**CHALLENGE**: Copy the entries below, everything from the line containing "Where should I click to: Click the 90%" down to the line containing "point(41,442)", and swap in "screen capture" wherever "screenshot" appears, changing nothing else.

**EXERCISE DATA**:
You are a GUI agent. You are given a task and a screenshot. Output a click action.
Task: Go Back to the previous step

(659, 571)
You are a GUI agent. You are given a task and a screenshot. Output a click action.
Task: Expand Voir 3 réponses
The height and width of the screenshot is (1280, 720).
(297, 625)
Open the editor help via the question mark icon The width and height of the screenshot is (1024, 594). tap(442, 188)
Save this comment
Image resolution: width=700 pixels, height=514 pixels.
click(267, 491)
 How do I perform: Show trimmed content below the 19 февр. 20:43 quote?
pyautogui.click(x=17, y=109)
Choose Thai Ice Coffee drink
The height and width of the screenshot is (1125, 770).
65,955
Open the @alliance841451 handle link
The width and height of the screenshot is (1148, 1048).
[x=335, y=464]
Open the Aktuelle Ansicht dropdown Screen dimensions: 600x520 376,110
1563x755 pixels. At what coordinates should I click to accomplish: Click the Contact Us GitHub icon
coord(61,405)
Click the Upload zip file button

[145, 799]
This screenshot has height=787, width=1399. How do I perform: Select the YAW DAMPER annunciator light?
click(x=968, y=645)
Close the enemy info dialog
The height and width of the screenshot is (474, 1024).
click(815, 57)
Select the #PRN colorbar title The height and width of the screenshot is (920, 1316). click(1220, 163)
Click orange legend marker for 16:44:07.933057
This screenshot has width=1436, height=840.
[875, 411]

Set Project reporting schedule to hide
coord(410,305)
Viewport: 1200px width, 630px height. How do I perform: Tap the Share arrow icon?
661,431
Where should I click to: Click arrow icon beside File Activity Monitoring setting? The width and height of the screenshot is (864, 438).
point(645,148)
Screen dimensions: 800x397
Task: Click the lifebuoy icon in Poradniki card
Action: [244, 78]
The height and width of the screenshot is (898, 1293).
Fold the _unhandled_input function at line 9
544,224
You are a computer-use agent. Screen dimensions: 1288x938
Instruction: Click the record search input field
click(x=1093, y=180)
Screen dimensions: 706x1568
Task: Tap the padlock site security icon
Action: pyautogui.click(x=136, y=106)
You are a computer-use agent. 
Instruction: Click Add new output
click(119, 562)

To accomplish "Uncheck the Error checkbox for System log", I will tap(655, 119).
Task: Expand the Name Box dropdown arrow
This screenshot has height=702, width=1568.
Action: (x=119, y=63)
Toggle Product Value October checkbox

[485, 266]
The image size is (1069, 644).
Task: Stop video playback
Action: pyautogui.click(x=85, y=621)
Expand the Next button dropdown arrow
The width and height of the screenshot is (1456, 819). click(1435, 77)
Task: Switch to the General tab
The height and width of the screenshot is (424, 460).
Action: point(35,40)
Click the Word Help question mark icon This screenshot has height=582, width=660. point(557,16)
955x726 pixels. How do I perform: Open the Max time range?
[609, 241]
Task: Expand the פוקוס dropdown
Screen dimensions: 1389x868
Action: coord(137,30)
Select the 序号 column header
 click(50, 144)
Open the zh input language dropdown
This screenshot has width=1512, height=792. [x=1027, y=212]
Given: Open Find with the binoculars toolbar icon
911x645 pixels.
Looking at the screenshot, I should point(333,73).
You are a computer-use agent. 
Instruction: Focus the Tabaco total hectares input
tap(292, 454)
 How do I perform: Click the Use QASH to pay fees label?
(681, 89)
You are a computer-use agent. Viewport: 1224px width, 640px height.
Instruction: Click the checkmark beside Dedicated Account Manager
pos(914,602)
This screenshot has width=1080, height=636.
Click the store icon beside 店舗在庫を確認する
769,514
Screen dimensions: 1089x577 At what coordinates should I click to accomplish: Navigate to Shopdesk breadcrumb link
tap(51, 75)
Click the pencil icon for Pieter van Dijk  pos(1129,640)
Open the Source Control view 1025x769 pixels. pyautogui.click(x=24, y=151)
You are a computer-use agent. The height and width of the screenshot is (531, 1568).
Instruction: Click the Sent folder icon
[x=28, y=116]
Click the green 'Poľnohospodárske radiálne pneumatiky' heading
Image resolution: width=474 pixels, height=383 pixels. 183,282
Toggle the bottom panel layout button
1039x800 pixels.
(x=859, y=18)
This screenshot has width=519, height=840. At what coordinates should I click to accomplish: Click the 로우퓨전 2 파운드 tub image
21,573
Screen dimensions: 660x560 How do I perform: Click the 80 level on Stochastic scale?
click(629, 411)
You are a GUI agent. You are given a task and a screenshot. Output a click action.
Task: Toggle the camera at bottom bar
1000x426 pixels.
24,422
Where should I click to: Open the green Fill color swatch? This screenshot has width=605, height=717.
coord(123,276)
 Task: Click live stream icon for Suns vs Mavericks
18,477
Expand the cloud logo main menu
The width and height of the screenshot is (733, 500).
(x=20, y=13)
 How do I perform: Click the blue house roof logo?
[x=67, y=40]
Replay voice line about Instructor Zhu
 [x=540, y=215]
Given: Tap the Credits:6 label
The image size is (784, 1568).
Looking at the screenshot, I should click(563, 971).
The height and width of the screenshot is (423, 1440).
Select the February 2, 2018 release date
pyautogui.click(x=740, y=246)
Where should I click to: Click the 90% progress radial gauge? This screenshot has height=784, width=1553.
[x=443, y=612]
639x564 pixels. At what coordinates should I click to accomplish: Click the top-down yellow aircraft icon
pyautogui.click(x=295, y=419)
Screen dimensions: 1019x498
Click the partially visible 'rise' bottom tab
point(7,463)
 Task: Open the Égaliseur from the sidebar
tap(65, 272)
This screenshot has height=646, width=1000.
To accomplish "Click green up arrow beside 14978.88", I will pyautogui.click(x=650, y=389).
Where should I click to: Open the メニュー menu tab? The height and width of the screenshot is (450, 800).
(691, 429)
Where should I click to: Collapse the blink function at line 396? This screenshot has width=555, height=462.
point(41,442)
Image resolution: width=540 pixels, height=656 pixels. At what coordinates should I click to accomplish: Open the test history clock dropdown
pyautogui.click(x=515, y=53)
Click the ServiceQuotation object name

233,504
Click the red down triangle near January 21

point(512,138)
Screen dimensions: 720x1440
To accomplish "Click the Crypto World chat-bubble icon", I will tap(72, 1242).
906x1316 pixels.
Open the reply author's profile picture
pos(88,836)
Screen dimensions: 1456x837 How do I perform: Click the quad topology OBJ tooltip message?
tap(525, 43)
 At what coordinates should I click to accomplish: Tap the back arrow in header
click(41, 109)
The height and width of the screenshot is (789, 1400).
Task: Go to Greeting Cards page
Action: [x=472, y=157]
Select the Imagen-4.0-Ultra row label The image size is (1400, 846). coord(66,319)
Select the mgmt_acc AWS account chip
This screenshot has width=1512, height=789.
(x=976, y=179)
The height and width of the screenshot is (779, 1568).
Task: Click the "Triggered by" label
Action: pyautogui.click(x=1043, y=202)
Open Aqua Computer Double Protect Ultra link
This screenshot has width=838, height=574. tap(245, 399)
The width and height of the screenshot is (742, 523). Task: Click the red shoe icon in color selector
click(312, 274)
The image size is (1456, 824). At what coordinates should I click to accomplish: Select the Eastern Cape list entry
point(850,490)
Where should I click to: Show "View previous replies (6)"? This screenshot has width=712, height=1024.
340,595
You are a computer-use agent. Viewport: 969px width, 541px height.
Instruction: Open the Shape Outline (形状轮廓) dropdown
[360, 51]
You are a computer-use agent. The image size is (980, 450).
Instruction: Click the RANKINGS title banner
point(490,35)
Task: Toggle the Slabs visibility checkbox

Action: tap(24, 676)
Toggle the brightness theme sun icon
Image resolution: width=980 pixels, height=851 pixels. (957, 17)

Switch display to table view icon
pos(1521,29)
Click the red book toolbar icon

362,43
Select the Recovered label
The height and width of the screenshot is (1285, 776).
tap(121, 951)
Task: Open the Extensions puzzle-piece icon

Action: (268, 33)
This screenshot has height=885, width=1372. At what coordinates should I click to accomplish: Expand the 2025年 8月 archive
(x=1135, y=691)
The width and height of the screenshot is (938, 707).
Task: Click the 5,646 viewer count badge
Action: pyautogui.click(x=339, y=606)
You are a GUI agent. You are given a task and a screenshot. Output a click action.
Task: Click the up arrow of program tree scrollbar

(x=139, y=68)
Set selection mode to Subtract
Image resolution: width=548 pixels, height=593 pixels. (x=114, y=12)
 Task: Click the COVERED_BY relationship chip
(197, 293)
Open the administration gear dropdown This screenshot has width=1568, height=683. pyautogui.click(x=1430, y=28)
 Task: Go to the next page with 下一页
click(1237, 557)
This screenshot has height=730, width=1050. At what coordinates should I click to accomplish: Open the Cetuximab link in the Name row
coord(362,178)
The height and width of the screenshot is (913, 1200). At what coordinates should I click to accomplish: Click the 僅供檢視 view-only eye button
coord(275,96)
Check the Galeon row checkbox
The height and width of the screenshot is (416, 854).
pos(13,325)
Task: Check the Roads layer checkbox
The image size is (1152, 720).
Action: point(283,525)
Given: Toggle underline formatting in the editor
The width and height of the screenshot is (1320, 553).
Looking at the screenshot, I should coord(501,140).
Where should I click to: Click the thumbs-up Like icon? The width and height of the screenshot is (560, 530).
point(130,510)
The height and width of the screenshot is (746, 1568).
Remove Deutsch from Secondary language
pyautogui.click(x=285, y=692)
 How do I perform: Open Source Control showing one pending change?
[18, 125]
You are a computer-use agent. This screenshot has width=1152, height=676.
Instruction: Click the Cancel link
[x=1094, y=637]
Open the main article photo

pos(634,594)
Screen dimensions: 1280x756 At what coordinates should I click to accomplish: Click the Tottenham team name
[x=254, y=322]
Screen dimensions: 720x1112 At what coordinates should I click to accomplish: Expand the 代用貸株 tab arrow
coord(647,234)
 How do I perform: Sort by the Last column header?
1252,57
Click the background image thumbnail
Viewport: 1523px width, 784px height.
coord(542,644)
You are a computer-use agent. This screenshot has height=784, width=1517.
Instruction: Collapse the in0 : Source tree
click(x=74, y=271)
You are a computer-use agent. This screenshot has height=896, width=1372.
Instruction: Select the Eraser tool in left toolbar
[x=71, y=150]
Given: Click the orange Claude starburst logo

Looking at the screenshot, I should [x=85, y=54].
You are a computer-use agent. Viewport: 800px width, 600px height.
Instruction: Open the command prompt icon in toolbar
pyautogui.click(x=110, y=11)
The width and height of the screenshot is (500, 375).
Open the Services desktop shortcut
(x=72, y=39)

**RESPONSE TO THIS TASK**:
Where should I click to: Click the 90% progress radial gauge? This screen capture has height=784, width=1553.
[x=443, y=612]
639x564 pixels. At what coordinates should I click to accomplish: Click the top-down yellow aircraft icon
pyautogui.click(x=295, y=419)
Screen dimensions: 1019x498
Click the partially visible 'rise' bottom tab
point(7,463)
 Task: Open the Égaliseur from the sidebar
tap(65, 272)
This screen capture has height=646, width=1000.
To accomplish "Click green up arrow beside 14978.88", I will pyautogui.click(x=650, y=389).
Where should I click to: Open the メニュー menu tab? The height and width of the screen capture is (450, 800).
(691, 429)
Where should I click to: Collapse the blink function at line 396? This screen capture has width=555, height=462.
point(41,442)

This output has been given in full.